RE: walsender performance regression due to logical decoding on standby changes

From: "Zhijie Hou (Fujitsu)" <houzj(dot)fnst(at)fujitsu(dot)com>
To: Kyotaro Horiguchi <horikyota(dot)ntt(at)gmail(dot)com>, "bharath(dot)rupireddyforpostgres(at)gmail(dot)com" <bharath(dot)rupireddyforpostgres(at)gmail(dot)com>
Cc: "andres(at)anarazel(dot)de" <andres(at)anarazel(dot)de>, "sawada(dot)mshk(at)gmail(dot)com" <sawada(dot)mshk(at)gmail(dot)com>, "thomas(dot)munro(at)gmail(dot)com" <thomas(dot)munro(at)gmail(dot)com>, "bertranddrouvot(dot)pg(at)gmail(dot)com" <bertranddrouvot(dot)pg(at)gmail(dot)com>, "pgsql-hackers(at)postgresql(dot)org" <pgsql-hackers(at)postgresql(dot)org>, "pgsql(at)j-davis(dot)com" <pgsql(at)j-davis(dot)com>, "amit(dot)kapila16(at)gmail(dot)com" <amit(dot)kapila16(at)gmail(dot)com>, "robertmhaas(at)gmail(dot)com" <robertmhaas(at)gmail(dot)com>
Subject: RE: walsender performance regression due to logical decoding on standby changes
Date: 2023-05-19 07:36:21
Message-ID: OS0PR01MB57167C4B426626C6432A6054947C9@OS0PR01MB5716.jpnprd01.prod.outlook.com
Views: Raw Message | Whole Thread | Download mbox | Resend email
Thread:
Lists: pgsql-hackers

On Friday, May 19, 2023 11:08 AM Kyotaro Horiguchi <horikyota(dot)ntt(at)gmail(dot)com> wrote:
> At Thu, 18 May 2023 20:11:11 +0530, Bharath Rupireddy
> <bharath(dot)rupireddyforpostgres(at)gmail(dot)com> wrote in
> > > > + ConditionVariableInit(&WalSndCtl->physicalWALSndCV);
> > > > + ConditionVariableInit(&WalSndCtl->logicalWALSndCV);
> > >
> > > It's not obvious to me that it's worth having two CVs, because it's more
> > > expensive to find no waiters in two CVs than to find no waiters in one CV.
> >
> > I disagree. In the tight per-WAL record recovery loop, WalSndWakeup
> > wakes up logical walsenders for every WAL record, but it wakes up
> > physical walsenders only if the applied WAL record causes a TLI
> > switch. Therefore, the extra cost of spinlock acquire-release for per
> > WAL record applies only for logical walsenders. On the other hand, if
> > we were to use a single CV, we would be unnecessarily waking up (if at
> > all they are sleeping) physical walsenders for every WAL record -
> > which is costly IMO.
>
> As I was reading this, I start thinking that one reason for the
> regression could be to exccessive frequency of wakeups during logical
> replication. In physical replication, we make sure to avoid exccessive
> wakeups when the stream is tightly packed. I'm just wondering why
> logical replication doesn't (or can't) do the same thing, IMHO.

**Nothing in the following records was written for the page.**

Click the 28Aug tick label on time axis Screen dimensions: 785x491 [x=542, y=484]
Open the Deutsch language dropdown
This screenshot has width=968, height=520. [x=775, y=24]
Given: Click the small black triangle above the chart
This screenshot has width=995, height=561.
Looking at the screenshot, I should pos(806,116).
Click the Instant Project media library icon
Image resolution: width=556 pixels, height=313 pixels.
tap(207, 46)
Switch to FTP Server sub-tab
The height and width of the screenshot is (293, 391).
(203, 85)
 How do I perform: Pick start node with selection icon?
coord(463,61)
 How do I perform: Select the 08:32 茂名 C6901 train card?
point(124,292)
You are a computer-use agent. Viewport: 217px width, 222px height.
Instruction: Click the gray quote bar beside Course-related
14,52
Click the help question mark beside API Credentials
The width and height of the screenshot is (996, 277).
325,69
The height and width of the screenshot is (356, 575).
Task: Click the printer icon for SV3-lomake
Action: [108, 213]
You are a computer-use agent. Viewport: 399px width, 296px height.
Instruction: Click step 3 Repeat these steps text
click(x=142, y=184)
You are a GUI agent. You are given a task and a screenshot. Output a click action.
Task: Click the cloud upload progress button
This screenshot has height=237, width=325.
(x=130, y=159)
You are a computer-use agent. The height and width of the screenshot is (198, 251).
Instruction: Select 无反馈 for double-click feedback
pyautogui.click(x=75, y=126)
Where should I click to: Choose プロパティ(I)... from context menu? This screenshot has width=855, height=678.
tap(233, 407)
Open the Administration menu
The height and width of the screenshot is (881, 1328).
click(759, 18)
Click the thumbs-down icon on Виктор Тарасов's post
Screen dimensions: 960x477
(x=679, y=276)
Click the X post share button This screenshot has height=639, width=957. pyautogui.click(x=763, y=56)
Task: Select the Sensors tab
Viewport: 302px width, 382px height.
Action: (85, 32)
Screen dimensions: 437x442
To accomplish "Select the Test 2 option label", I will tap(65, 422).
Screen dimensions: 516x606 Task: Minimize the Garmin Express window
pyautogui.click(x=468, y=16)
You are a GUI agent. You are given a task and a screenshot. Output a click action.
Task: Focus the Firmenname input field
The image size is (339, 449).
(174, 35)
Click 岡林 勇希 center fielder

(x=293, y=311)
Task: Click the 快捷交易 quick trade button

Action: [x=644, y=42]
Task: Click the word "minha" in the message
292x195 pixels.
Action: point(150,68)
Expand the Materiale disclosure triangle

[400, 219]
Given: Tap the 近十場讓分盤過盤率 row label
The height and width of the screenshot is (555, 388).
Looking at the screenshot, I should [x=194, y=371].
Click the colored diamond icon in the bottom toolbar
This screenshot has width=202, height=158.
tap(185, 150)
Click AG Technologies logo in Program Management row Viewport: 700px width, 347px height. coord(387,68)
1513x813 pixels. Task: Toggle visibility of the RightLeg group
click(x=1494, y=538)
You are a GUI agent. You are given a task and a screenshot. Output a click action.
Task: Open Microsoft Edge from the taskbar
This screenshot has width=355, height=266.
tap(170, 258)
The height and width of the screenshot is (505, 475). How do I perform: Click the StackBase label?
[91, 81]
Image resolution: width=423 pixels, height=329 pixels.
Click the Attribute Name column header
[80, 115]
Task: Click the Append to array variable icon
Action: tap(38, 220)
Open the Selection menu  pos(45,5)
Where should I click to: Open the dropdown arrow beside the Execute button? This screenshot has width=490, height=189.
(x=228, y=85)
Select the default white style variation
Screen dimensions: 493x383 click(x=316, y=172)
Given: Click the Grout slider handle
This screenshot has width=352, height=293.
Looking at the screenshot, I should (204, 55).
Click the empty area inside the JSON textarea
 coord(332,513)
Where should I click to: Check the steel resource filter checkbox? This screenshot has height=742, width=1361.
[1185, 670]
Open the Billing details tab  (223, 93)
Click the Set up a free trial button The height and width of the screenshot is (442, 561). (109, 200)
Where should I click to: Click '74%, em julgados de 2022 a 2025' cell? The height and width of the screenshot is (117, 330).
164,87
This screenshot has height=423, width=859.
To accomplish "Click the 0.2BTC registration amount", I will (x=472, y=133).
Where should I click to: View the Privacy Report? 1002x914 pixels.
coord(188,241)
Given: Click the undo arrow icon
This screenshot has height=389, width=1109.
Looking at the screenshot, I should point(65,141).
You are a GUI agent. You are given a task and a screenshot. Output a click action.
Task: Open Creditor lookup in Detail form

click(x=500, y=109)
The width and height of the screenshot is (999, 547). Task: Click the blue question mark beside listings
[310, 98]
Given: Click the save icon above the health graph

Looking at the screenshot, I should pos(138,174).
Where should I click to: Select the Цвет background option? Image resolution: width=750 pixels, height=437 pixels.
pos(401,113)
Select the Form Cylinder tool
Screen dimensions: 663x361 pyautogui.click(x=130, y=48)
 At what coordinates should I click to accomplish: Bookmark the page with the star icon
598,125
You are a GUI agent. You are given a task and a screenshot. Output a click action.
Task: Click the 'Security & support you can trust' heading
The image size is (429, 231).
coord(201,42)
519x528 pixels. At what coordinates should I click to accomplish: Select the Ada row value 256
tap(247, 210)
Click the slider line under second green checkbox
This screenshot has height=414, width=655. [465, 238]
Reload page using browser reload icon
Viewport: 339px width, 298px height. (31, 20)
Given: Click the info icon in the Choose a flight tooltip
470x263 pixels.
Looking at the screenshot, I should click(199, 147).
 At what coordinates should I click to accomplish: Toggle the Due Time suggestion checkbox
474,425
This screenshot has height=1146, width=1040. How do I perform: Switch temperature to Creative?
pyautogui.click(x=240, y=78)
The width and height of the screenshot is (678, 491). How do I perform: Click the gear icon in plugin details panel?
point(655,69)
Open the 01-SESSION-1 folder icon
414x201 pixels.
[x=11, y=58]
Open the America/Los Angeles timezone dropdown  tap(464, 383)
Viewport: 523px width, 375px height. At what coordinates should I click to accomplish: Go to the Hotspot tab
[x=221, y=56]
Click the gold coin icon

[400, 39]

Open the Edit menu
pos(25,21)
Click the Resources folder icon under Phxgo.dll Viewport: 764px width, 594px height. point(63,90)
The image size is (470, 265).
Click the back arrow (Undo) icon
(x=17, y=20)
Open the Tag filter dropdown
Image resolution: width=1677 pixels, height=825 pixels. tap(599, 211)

I thought(from the e101dfa's commit message) physical walsenders can't send
data until it's been flushed, so it only gets wakeup at the time of flush or TLI
switch. For logical walsender, it can start to decode changes after the change
is applied, and to avoid the case if the walsender is asleep, and there's work
to be done, it wakeup logical walsender when applying each record.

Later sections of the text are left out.